In Seed Mistress (2020), de Weever’s writing prompted an elegantly-designed book replete with Amazonian animals and foliage. The first Europeans to visit the Caribbean and the Amazonian realms of South America were overwhelmed by the profusion of animals and plants, many of them brightly-colored, unfamiliar in shape, and unknown to the gardener’s or the chef’s palette. Could you eat it? Would it eat you? Medicine, or poison? Overlaid with the magic of Inca, Maya, and Aztec, the natural world of our hemisphere is as rich as all of Europe’s myths, if only one looks and listens. In this collection, where “dreams excavate my past,” the poet plunges us into a world of crocodile caimans, howler monkeys, spice trees, boa constrictors, and armadillos, but just as readily engages with close observations from her own Brooklyn gardens. This is a voluptuous collection of poems with a voice gently but affirmatively outside-looking in.

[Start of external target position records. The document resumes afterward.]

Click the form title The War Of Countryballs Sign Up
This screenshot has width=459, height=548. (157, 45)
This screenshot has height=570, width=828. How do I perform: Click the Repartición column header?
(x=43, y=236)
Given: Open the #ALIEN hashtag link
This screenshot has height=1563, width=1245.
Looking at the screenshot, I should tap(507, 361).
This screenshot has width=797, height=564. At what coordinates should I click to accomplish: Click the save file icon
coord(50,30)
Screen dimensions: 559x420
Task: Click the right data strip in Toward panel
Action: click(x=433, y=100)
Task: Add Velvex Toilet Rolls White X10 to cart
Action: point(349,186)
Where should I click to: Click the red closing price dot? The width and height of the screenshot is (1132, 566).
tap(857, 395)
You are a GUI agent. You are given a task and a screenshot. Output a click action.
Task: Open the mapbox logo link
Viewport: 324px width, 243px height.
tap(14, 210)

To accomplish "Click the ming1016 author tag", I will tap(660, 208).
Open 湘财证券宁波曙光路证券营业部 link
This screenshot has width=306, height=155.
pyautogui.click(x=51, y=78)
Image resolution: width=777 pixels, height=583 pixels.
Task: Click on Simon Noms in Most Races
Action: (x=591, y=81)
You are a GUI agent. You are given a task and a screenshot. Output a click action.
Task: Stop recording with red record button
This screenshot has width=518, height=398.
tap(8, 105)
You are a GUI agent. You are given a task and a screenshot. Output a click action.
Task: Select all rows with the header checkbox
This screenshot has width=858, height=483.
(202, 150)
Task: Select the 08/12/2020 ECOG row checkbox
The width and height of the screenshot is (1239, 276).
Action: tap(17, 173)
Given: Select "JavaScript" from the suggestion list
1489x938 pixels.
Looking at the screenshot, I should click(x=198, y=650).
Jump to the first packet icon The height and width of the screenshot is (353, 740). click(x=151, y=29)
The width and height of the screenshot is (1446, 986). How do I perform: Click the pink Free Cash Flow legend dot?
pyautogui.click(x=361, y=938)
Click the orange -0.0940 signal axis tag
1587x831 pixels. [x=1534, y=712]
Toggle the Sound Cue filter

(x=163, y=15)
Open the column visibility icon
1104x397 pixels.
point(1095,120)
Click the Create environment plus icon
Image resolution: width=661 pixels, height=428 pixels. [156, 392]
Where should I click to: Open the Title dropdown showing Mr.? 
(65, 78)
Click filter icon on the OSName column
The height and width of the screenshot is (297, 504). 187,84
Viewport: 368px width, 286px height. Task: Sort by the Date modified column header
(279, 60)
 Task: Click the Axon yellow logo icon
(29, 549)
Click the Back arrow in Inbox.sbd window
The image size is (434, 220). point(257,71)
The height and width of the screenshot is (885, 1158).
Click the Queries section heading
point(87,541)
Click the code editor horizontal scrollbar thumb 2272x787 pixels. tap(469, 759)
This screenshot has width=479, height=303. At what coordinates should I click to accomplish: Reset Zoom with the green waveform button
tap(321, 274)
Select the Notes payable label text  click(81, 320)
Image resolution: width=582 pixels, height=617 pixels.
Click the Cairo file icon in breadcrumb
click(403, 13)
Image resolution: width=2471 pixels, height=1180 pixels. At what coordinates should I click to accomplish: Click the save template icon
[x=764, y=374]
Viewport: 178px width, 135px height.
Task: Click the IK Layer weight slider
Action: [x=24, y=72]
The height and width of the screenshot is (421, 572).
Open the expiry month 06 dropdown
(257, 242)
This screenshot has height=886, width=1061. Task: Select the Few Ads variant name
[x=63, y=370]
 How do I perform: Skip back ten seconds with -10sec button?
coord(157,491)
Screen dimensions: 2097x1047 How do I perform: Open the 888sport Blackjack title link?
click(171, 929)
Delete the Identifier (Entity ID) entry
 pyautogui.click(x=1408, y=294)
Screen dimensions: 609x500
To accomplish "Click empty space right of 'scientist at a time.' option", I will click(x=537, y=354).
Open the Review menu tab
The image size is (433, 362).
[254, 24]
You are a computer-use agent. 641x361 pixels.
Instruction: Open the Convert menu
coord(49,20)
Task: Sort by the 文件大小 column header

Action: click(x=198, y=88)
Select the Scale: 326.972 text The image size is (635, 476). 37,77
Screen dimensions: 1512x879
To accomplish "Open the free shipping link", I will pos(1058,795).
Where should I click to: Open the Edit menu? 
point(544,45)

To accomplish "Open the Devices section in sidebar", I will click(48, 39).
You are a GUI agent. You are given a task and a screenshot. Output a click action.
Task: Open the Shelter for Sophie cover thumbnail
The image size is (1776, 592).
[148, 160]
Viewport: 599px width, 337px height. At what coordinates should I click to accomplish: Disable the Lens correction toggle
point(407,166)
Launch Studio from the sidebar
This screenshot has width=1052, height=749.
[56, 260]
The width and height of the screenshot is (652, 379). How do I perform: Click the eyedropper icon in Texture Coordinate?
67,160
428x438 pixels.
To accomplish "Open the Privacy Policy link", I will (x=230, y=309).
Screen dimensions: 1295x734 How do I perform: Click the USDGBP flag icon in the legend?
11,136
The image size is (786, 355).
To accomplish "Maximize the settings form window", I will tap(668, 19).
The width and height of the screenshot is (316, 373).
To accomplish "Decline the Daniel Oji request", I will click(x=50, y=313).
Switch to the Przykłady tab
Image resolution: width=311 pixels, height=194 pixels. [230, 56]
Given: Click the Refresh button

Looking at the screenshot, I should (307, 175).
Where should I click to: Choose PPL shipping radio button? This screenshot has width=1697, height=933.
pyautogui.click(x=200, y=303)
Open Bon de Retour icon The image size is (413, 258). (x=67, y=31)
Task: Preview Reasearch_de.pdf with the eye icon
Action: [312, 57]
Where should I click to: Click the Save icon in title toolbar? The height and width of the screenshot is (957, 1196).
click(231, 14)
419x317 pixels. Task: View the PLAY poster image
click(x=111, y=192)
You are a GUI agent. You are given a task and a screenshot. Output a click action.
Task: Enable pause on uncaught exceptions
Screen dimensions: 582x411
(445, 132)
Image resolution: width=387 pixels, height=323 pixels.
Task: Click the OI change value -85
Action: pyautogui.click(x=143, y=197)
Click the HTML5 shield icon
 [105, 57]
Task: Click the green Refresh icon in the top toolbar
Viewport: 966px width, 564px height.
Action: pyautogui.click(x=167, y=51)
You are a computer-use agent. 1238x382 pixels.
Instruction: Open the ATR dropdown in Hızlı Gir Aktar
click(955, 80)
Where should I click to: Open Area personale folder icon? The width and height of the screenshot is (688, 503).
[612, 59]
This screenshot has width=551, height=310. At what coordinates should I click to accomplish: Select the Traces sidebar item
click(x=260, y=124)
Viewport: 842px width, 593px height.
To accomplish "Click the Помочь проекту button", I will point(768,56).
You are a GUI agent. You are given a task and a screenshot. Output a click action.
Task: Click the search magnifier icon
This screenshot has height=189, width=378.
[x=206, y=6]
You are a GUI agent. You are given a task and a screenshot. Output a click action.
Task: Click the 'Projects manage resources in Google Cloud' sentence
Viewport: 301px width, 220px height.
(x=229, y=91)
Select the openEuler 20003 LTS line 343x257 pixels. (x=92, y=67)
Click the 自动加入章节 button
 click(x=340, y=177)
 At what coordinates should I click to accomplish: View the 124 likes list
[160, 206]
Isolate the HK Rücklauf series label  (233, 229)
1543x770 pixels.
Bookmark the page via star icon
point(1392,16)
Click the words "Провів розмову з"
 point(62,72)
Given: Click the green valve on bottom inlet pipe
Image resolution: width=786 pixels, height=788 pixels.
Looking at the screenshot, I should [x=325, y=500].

De Weever’s final poetry collection, Waste Basket Elegies and Plywood Glories, came out in 2023. Writers have responded in many ways to seeing the cities in which they dwell become places of crisis and mass mourning. In this somber and elegant collection, Jacqueline de Weever roams Brooklyn and Manhattan to glean darkness and light as a city confronts the COVID pandemic. De Weever, as an elder poet and thus among the most vulnerable New Yorkers, studied the city as architecture and infrastructure in crisis, as public art blossoming out of stress and darkness, and as a mask over the never-ending struggle for justice against violence. Amid a masked and boarded-up New York, the poet found unexpected bursts of hope in the streets, and has revealed them here in terse and understated poems, like watercolors of a near-Apocalypse, or a butterfly at the edge of a volcanic crater.

In a prefatory page, the poet writes: “Anguish floated on the breezes blowing through New York City as we tried desperately to keep ourselves alive. Some of us awoke to the sight of refrigerated trucks waiting outside hospitals to receive the dead. In upper Manhattan, some awoke to ‘Flower Flash,’ installations donated by Lewis Miller Designs. Black trash baskets, old telephone booths, subway entrances appeared stuffed or garlanded with flowers. The florist’s night work became altars of mourning and remembrance.”